Advanced Applications in Cancer and Metabolic Disease Research

CB-5083 in Multiple Myeloma and Solid Tumor Models

Preclinical and early clinical studies have demonstrated that oral administration of CB-5083 produces significant tumor growth inhibition in xenograft models of colorectal adenocarcinoma, non-small-cell lung cancer, and multiple myeloma, with tumor growth inhibition (TGI) rates up to 63%. The compound’s ability to induce ER stress, activate the UPR, and trigger apoptosis via the caspase signaling pathway positions it as a valuable tool for dissecting cell death mechanisms in hematologic and solid malignancies. Ongoing phase 1 clinical trials further underscore its translational promise for multiple myeloma research and solid tumor research.

Exploring Protein-Lipid Crosstalk and ER Homeostasis

Recent discoveries, as highlighted in the reference study, indicate that the ER’s ability to balance membrane expansion and lipid storage is governed by phosphatase and regulatory subunit interactions (CTDNEP1-NEP1R1), with proteasomal degradation modulating their stability. The intersection of CB-5083’s inhibition of the protein degradation pathway and the lipid regulatory axis provides a unique experimental platform to interrogate how protein and lipid homeostasis are co-regulated under stress and in cancer.

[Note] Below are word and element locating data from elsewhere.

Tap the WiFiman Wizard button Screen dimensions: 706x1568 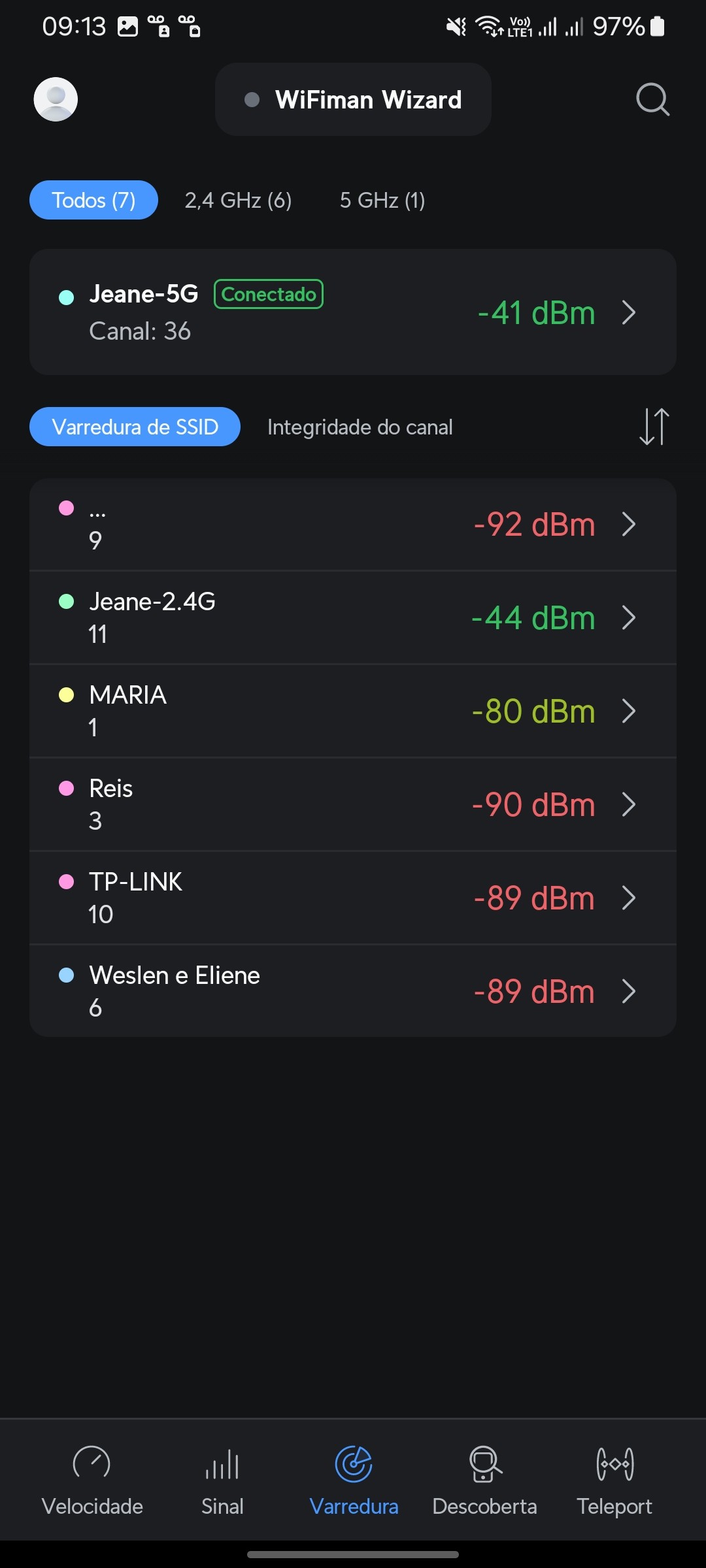click(x=353, y=99)
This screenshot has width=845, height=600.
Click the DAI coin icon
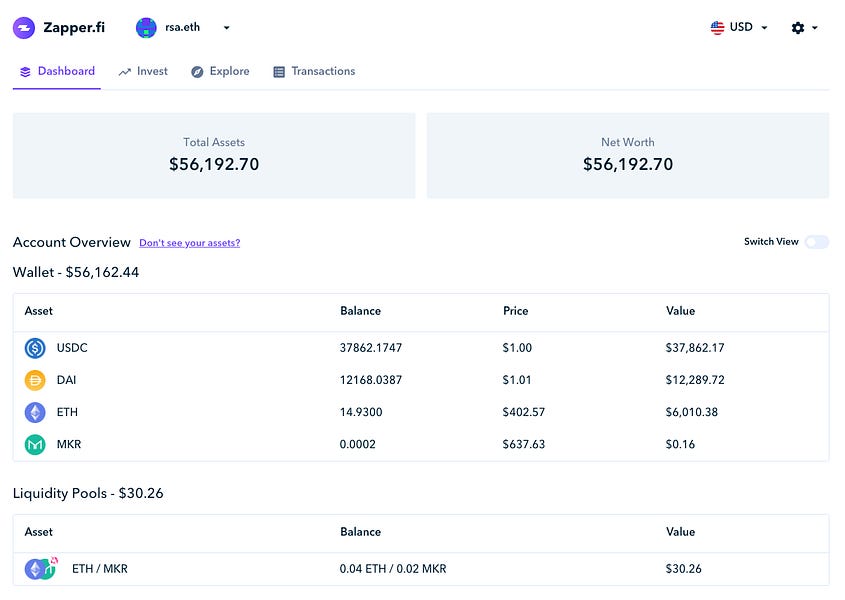pos(35,380)
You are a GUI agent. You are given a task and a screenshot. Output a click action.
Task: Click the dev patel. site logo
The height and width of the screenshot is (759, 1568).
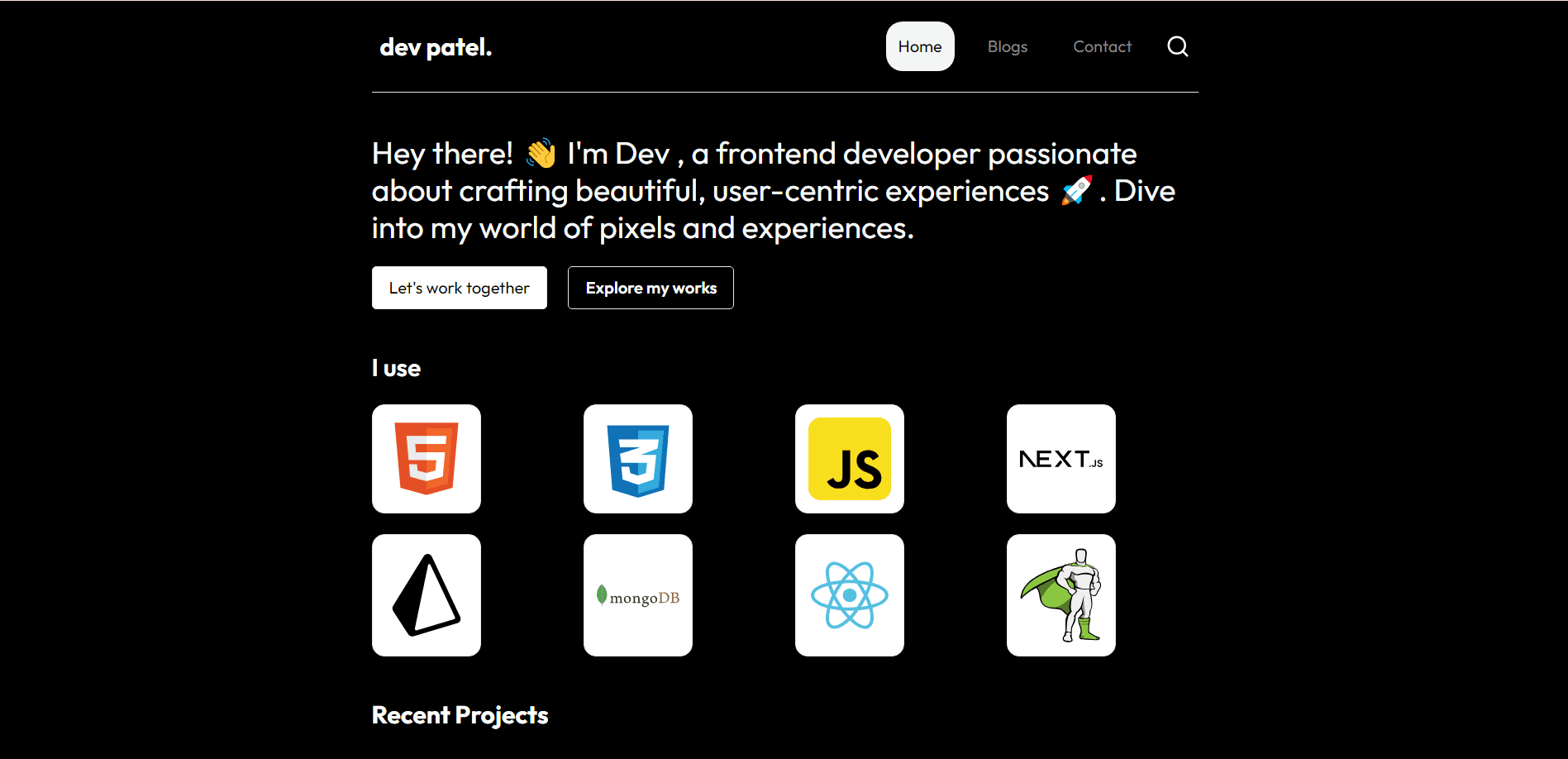(436, 47)
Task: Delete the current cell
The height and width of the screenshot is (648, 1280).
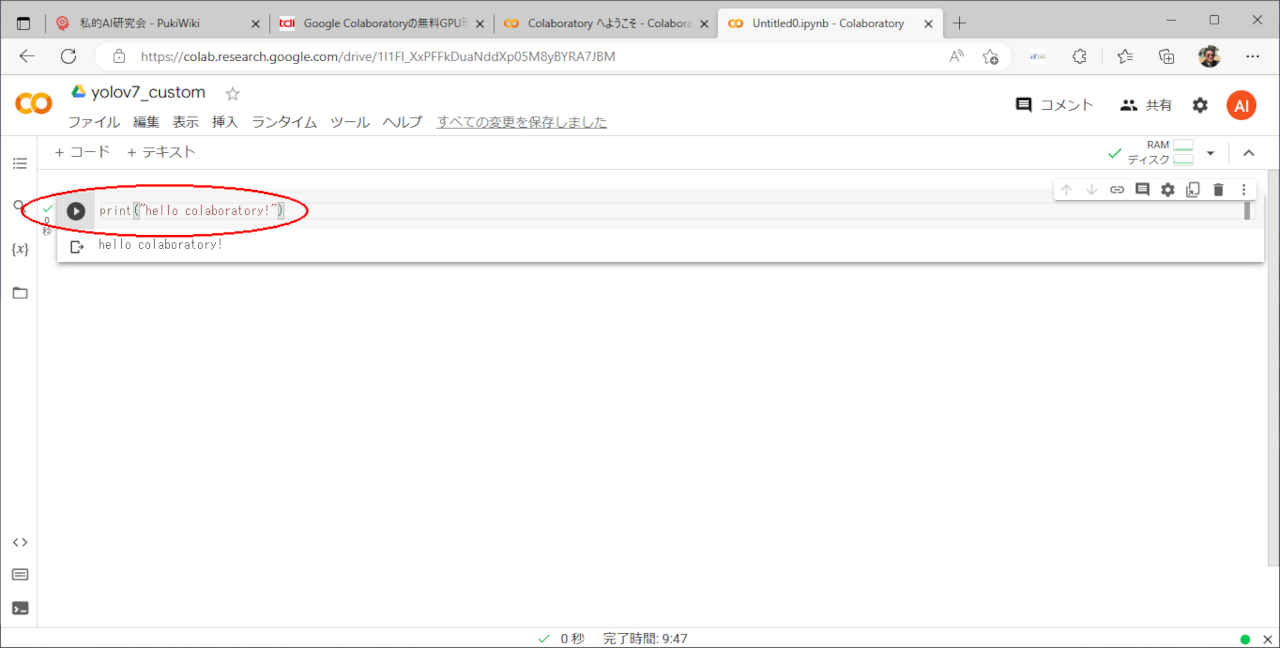Action: [x=1218, y=190]
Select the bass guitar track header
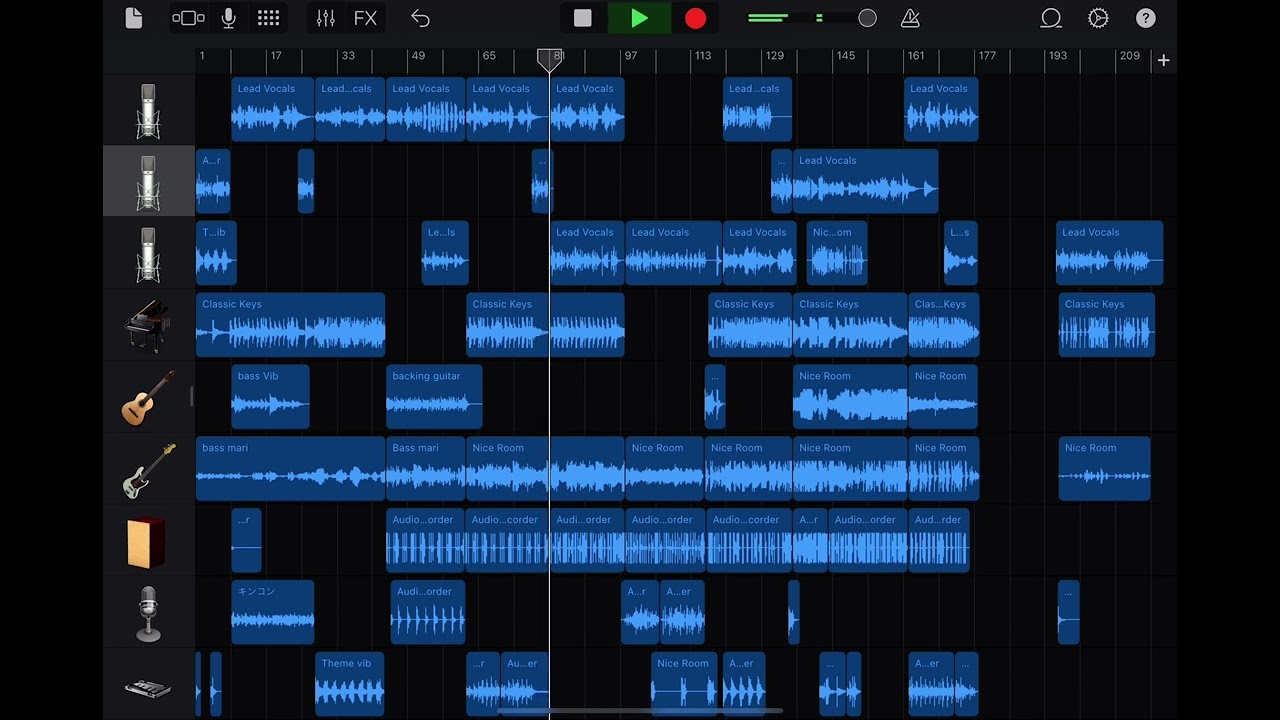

This approach diverges from prior analyses (see 'CB-5083: Disrupting p97 to Unravel ER Lipid-Protein Inter...'), which primarily review mechanistic insights without deeply integrating the latest findings on CTDNEP1-NEP1R1 and lipid homeostasis.

Beyond Oncology: Metabolic and Neurodegenerative Implications

Given the centrality of ER-associated degradation and lipid regulation in metabolic syndromes and neurodegenerative diseases, CB-5083’s precise targeting of p97 positions it as a candidate for exploring pathogenic mechanisms beyond cancer. By modulating the ER’s capacity for both proteostasis and membrane expansion, researchers can employ CB-5083 to investigate the molecular underpinnings of diseases characterized by ER stress and lipid dysregulation.

Conclusion and Future Outlook

CB-5083 stands at the forefront of research tools for dissecting the intricate balance between protein degradation and lipid homeostasis within the ER. Its selective and potent inhibition of p97 not only induces cancer cell apoptosis through classical UPR activation but also enables novel exploration of lipid regulatory circuits, as described in recent advances on CTDNEP1-NEP1R1 function (Carrasquillo Rodríguez et al., 2024). Moving beyond existing reviews—such as 'CB-5083: Advanced Insights into Selective p97 Inhibition ...', which focus predominantly on translational oncology—this article emphasizes the integrative research possibilities of CB-5083 in both cancer and metabolic disease models. For investigators seeking to unravel the complex crosstalk between protein quality control and lipid metabolism, CB-5083 offers a uniquely powerful platform for discovery.